Based on historical data, there
is a very strong probability that a 50-50 mix of equities and mixed
commodities futures indexes will outperform an equities-only portfolio on a
risk-adjusted basis over time. Accepting this simple fact gives financial
advisors a strategic way to reduce the equity-heavy concentrations in clients’
portfolios, reduce short-term volatility, increase global diversification, and
better manage risk.
Of course, some clients may be
concerned about the sharp decline in commodities prices that began in July of
this year and continued through the bear market rout of September-October. The
hypothetical 50-50 equities-futures portfolio would have performed very poorly
during this period, and clients may wonder whether it indicates an increased
correlation between stocks and futures. While the jury is still out, this period
may be a historical rarity caused by an unprecedented global de-leveraging event
that negatively affected all asset classes except cash.
Very few financial advisors are
yet mentally prepared to commit large portions of allocation models to
commodities futures. But it’s a goal to work toward, and here are specific
ideas:
-
For the broadest exposure to the greatest variety of futures contracts, allocate
with DJP, GSP, or GSG.
-
DBC is an attractive “one-solution” tool for implementing commodities futures
into asset allocations, for two reasons. Compared to DJP, GSP or GSG, it weights
components closer to the equal-weight methodology advocated by Erb & Harvey for
maximizing diversification benefit. Also, it has the potential to increase roll
yield if Deutsche Bank’s OY formula proves successful over time.
-
The Deutsche Bank-Powershares ETFs focused on specific futures complexes (DBB,
DBA, DBE) can be useful in tactically adjusting commodities exposure. They also
can be used to tailor allocations to specific client preferences for base
metals, food and energy, respectively.
-
As an energy-only mixed ETF, DBE can be especially valuable in helping clients
hedge against higher oil and gasoline prices, and higher inflation rates in
general. Add DBA to the mix if clients are worried about increases in food
prices.
The Big Picture
For both stocks and commodities
futures, cycles of opportunity historically have lasted decades. For example,
U.S. stocks enjoyed a bull market from 1950 through 1972 and then another strong
run from 1980 through 2000. However, it is possible that the U.S. stock market
is now buried in a bear market that began in 2000 and may last a decade or more.

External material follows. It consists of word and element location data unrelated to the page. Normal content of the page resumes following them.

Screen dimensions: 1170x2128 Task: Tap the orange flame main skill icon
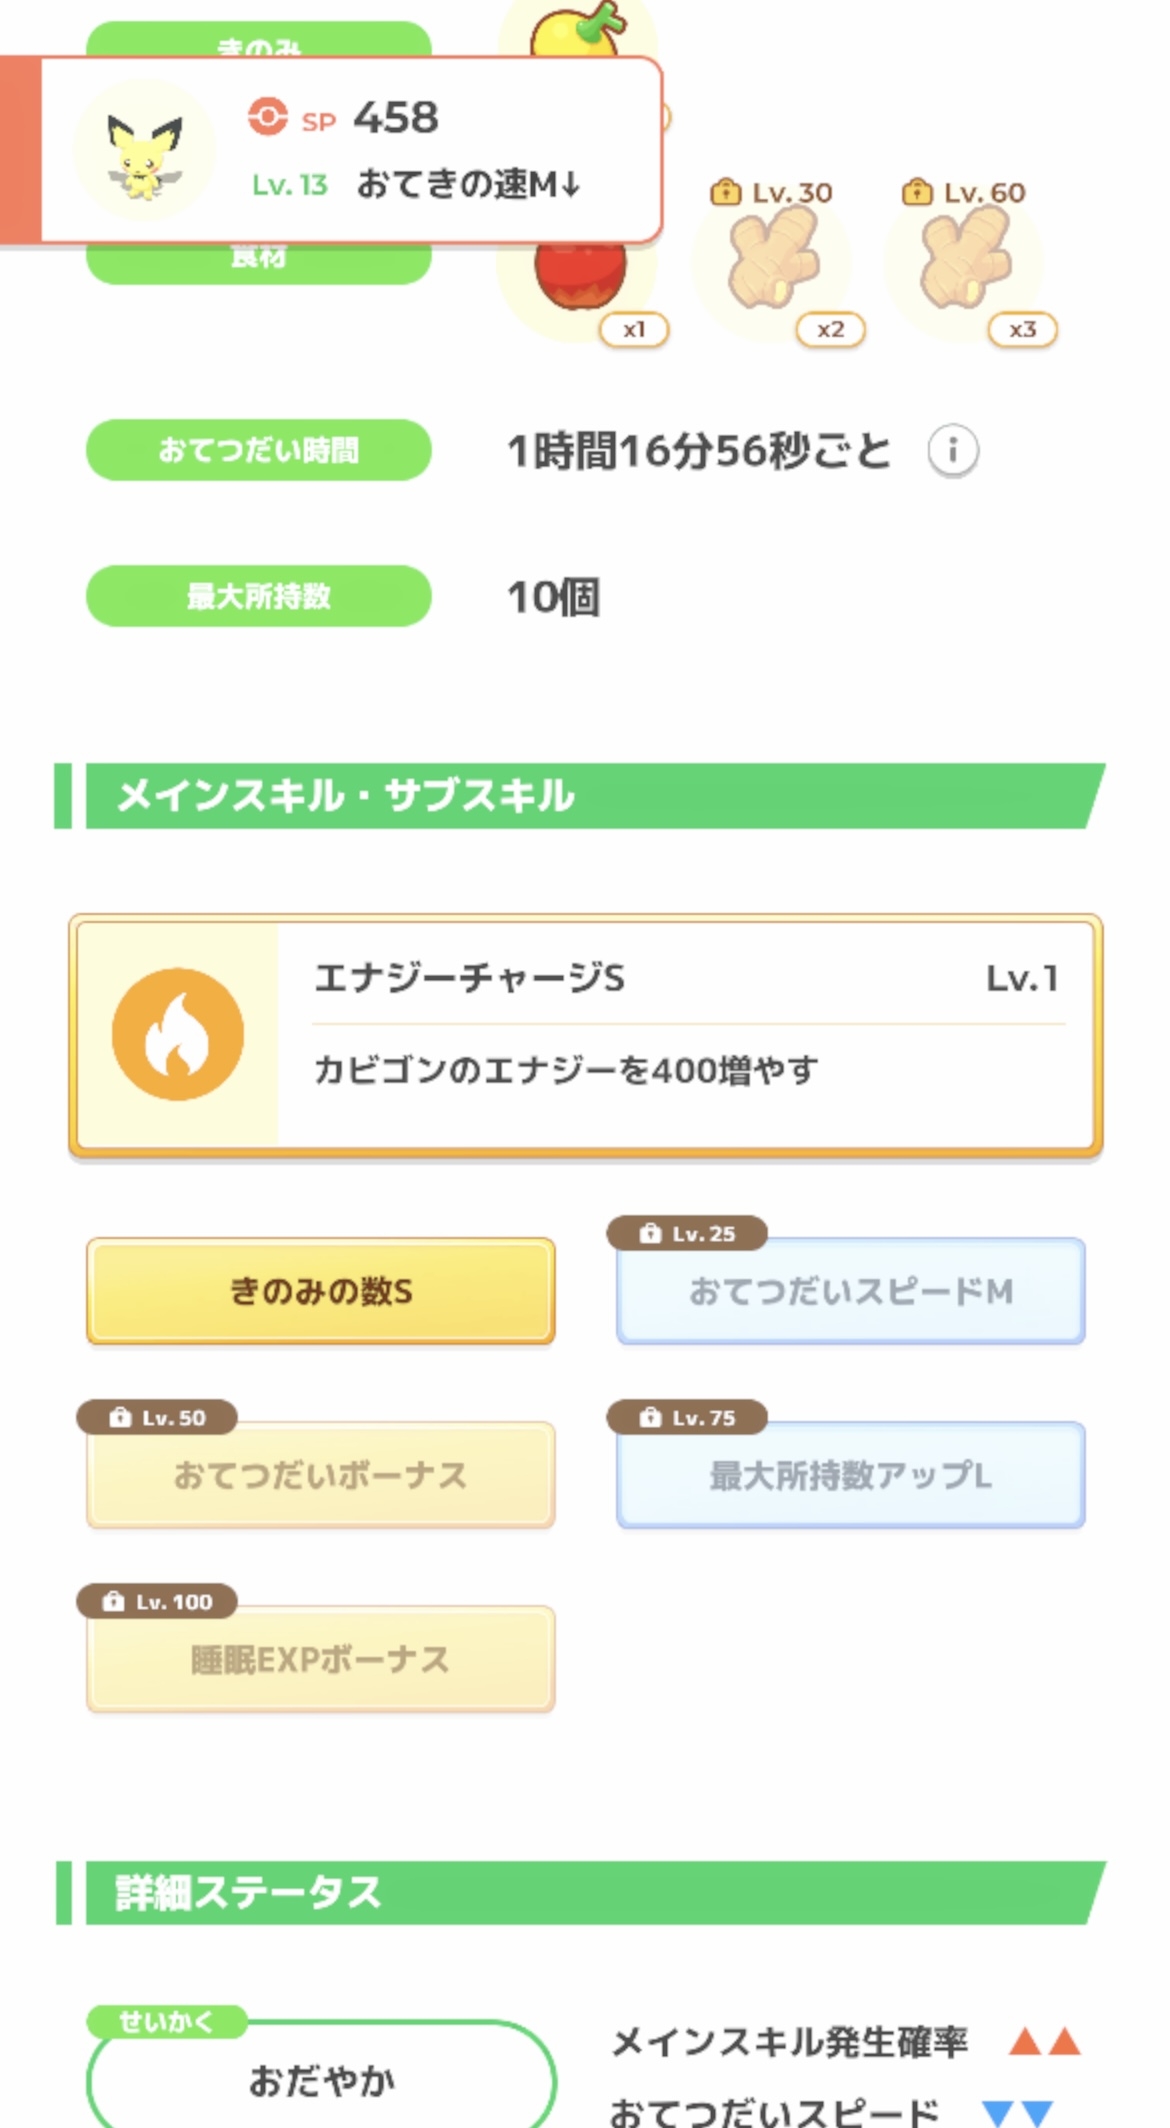click(178, 1034)
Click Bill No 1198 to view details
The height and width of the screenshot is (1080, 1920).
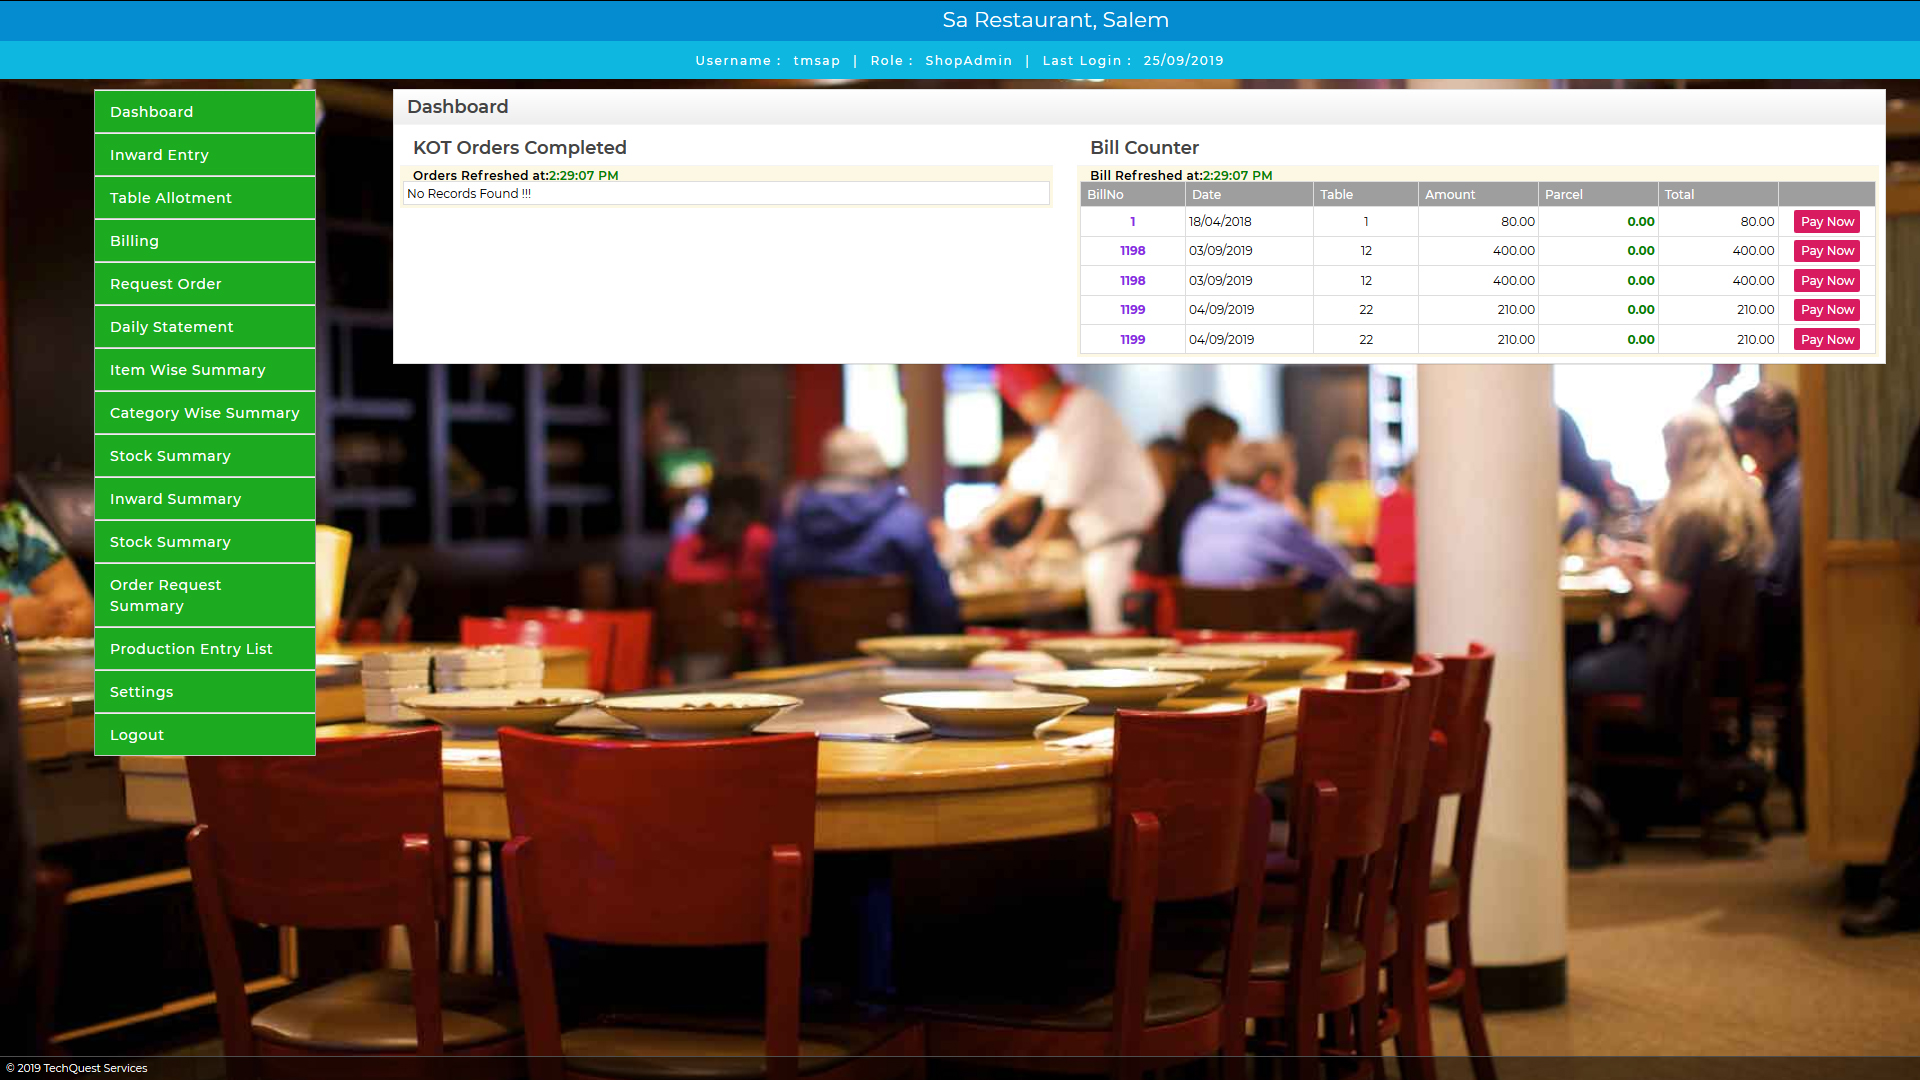coord(1130,251)
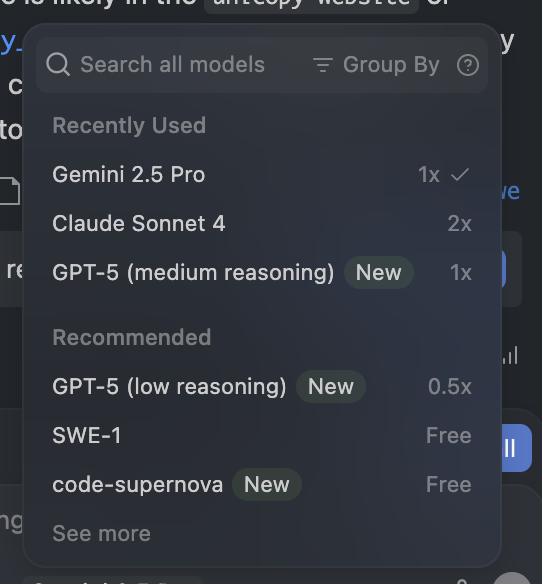Expand the list with See more
Screen dimensions: 542x584
(x=101, y=533)
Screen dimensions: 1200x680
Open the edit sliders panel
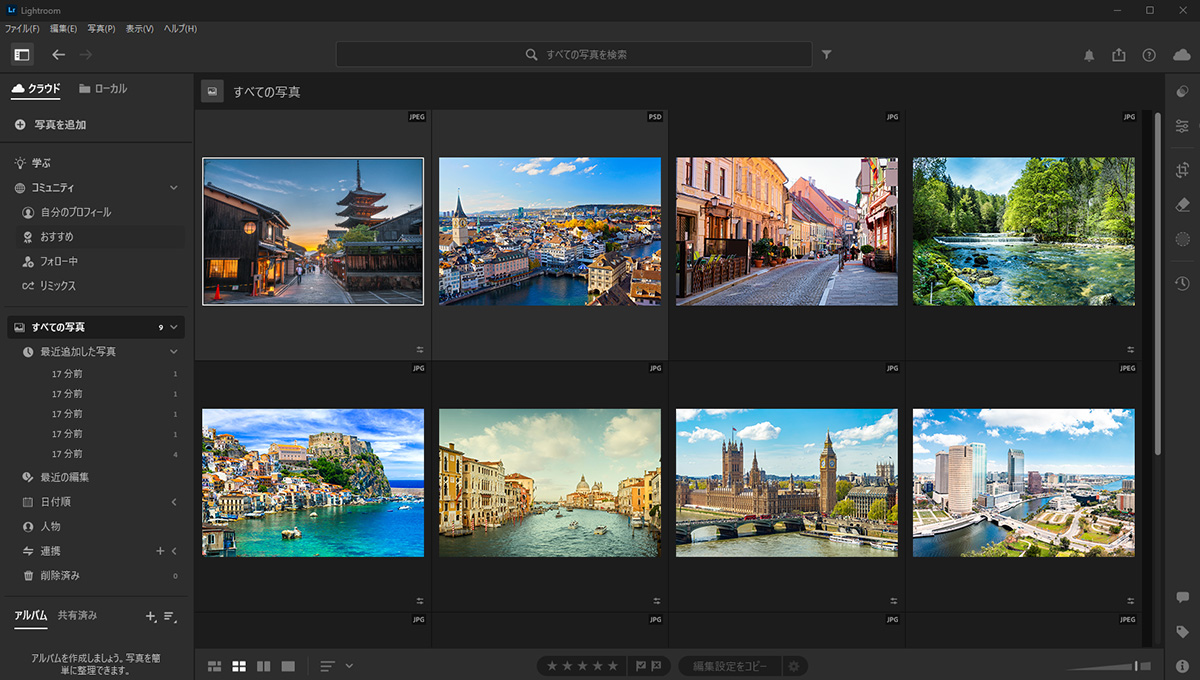pos(1182,126)
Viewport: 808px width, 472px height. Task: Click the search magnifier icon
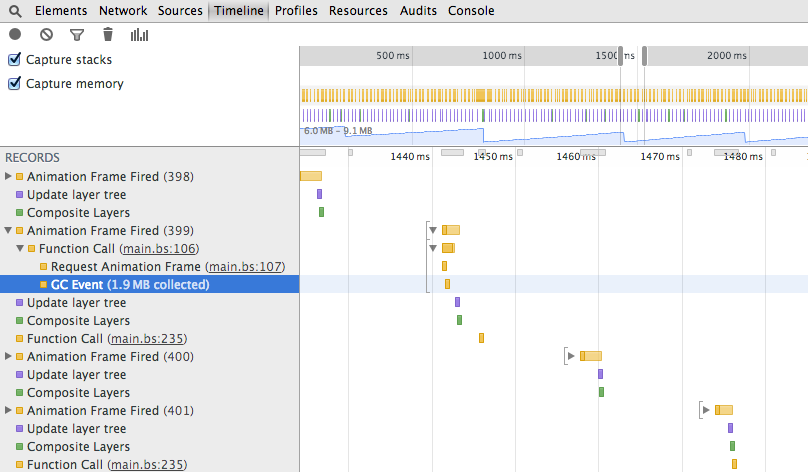pos(16,11)
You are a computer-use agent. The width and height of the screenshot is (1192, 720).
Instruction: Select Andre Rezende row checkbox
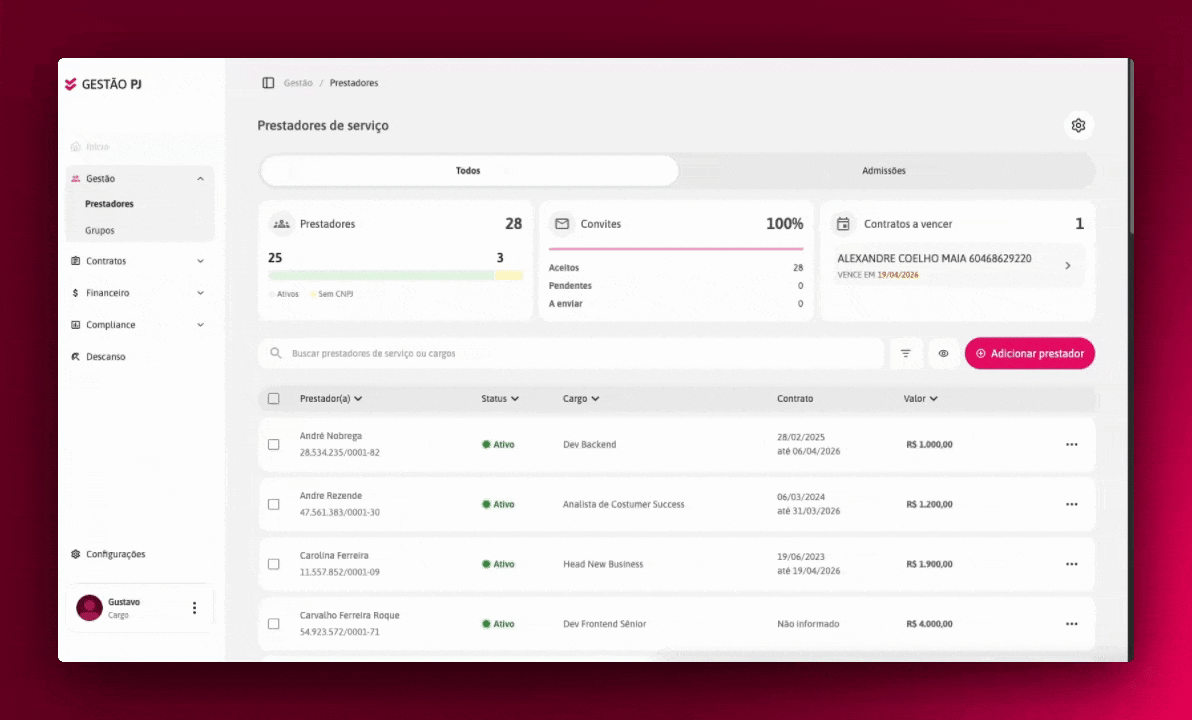coord(274,504)
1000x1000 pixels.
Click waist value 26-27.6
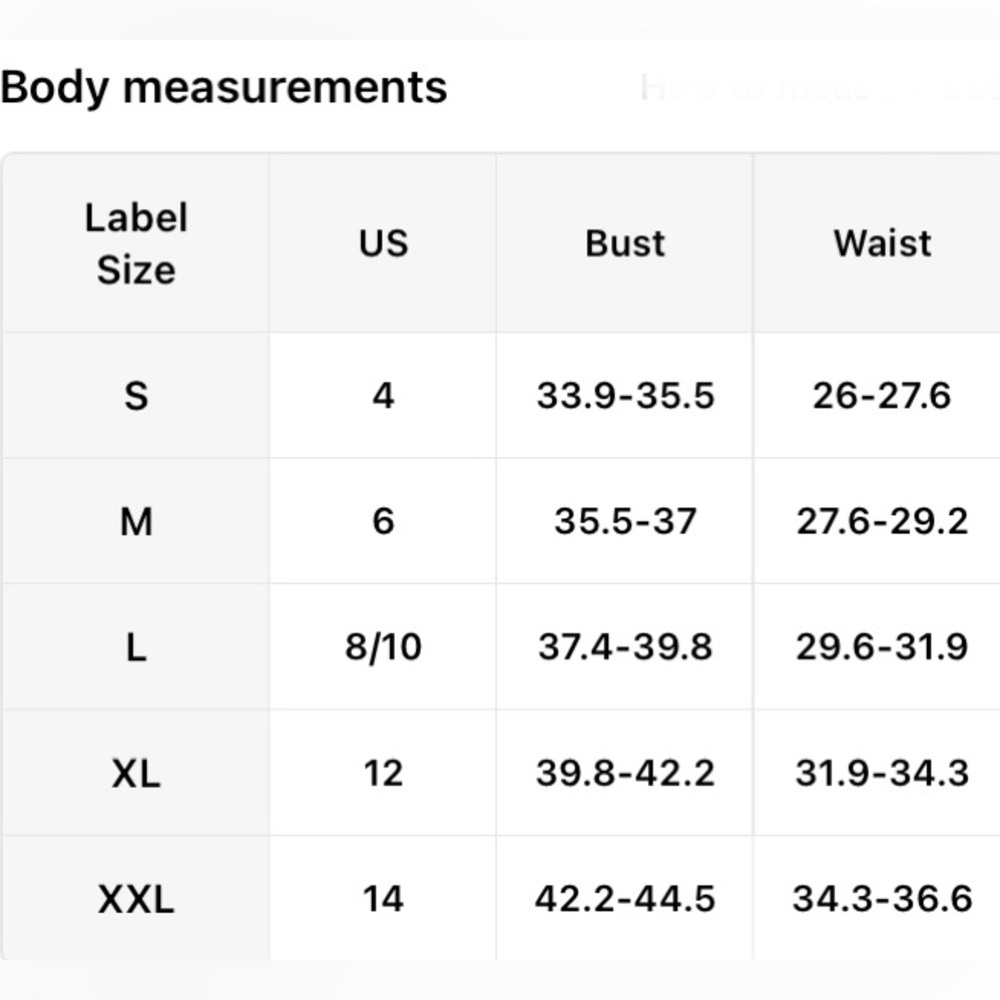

Commodities futures had one
strong run from 1971 through 1982 and another that began in 2002. While it is
possible that this commodity up-cycle ended in mid 2008, it is not likely for
three reasons: 1) massive liquidity has recently been created by central banks
and governments around the world and it may wash back into higher inflation in
the years ahead; 2) the U.S. dollar remains vulnerable to downward pressure,
especially against the “universal currency” of gold; and 3) economies of
emerging markets (especially in Asia) may rebound from the current economic
downturn faster than the U.S., refueling demand for scarce commodities.
All of these points reinforce
the case that we may still be in a golden age of commodities, well before the
next golden age of equities begins. Help your clients navigate these difficult
times with low-correlation global asset allocation strategies designed to take
advantage of innovation and opportunity.